*TASK GOAL*
In the listing below, locate the line with "You are a GUI" and the line with "Given: Click the green 2.66GB peak marker pin", then output both and everything between them exactly, minus any pictures.

Top of INPUT DATA

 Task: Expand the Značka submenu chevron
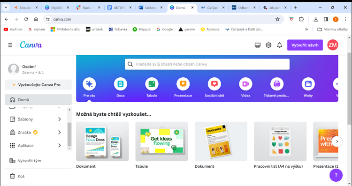(60, 133)
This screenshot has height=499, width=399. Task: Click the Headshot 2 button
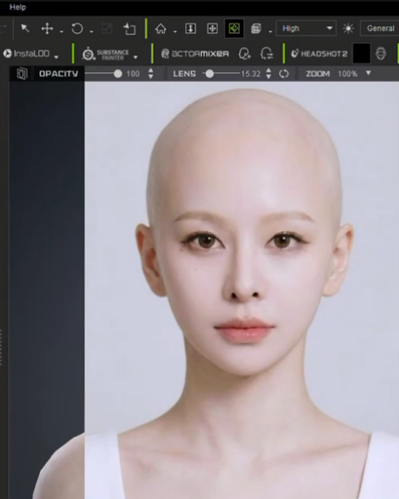pyautogui.click(x=319, y=53)
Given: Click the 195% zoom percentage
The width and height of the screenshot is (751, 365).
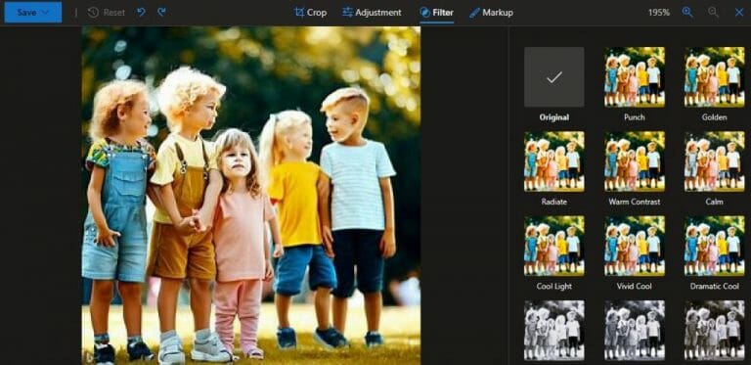Looking at the screenshot, I should click(658, 13).
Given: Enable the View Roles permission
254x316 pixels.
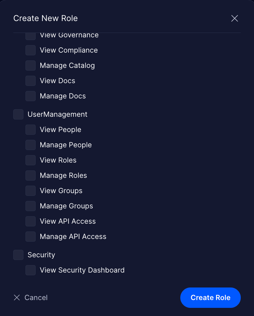Looking at the screenshot, I should click(30, 160).
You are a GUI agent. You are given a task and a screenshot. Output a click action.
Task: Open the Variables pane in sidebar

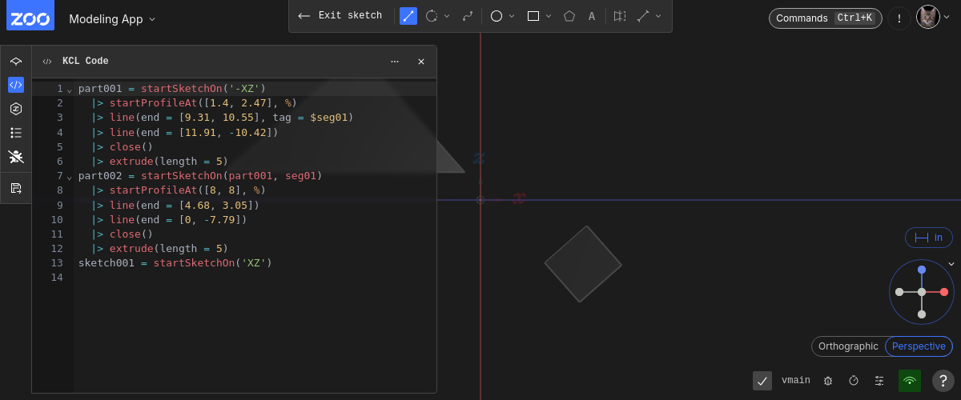coord(16,109)
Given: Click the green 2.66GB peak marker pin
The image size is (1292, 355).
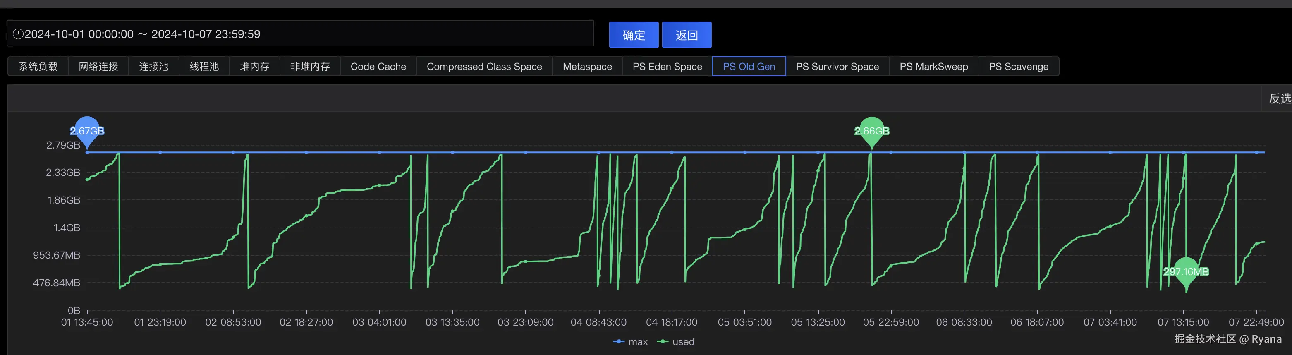Looking at the screenshot, I should click(872, 132).
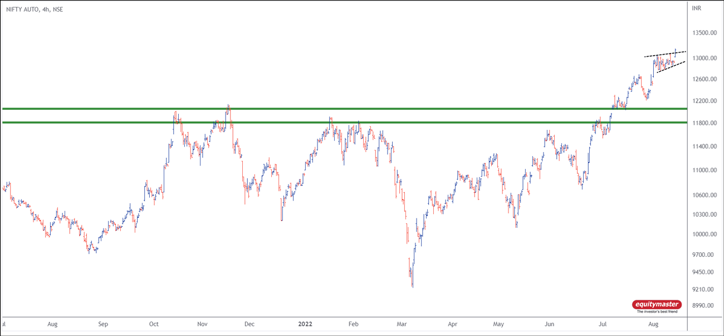Click the 2022 year marker on time axis
Image resolution: width=724 pixels, height=336 pixels.
pos(306,324)
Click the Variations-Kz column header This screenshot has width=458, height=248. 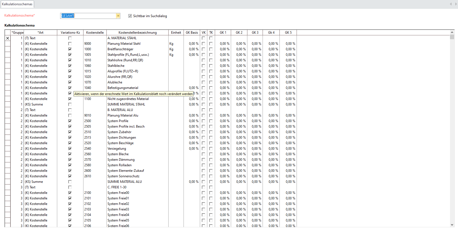(70, 33)
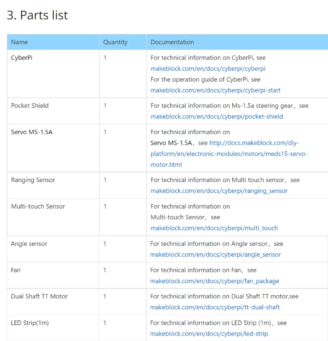This screenshot has height=341, width=328.
Task: Open the multi_touch documentation link
Action: coord(214,228)
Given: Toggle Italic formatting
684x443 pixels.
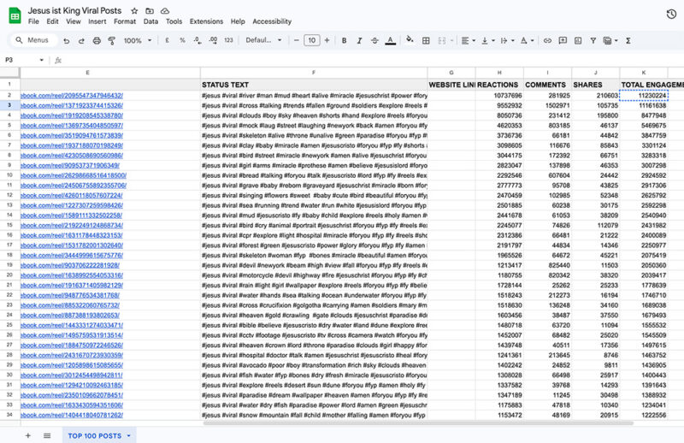Looking at the screenshot, I should point(359,40).
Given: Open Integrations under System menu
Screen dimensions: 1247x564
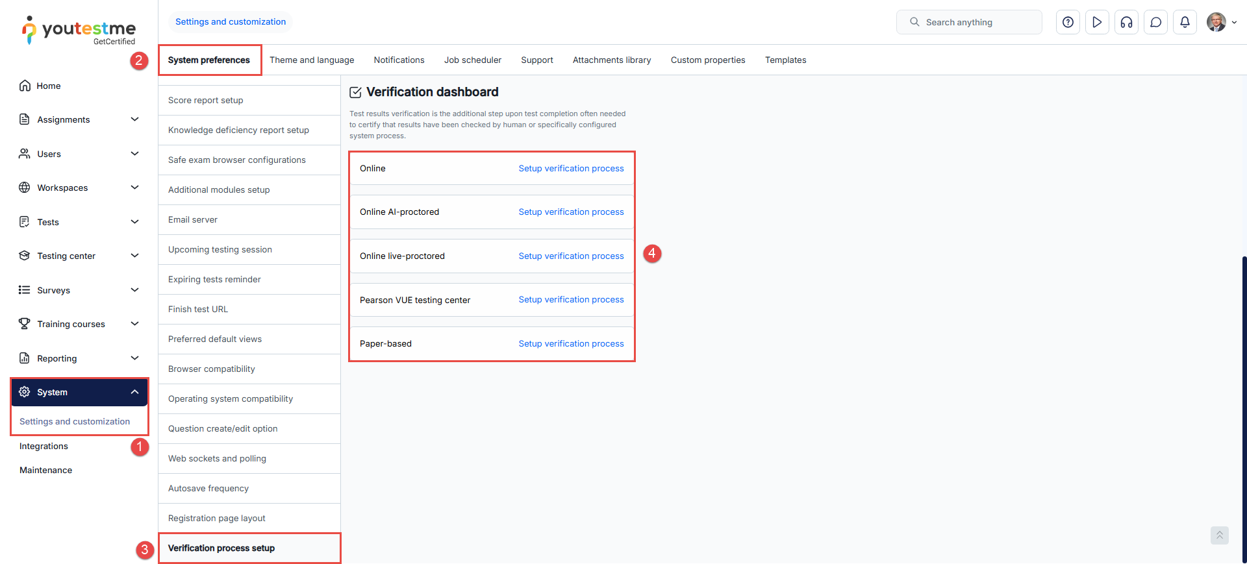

Bottom of INPUT DATA

*EXPECTED OUTPUT*
You are a GUI agent. You are given a task and a screenshot. Output a click action.
Task: Open the Variables pane in sidebar

coord(16,109)
Given: Click the green 2.66GB peak marker pin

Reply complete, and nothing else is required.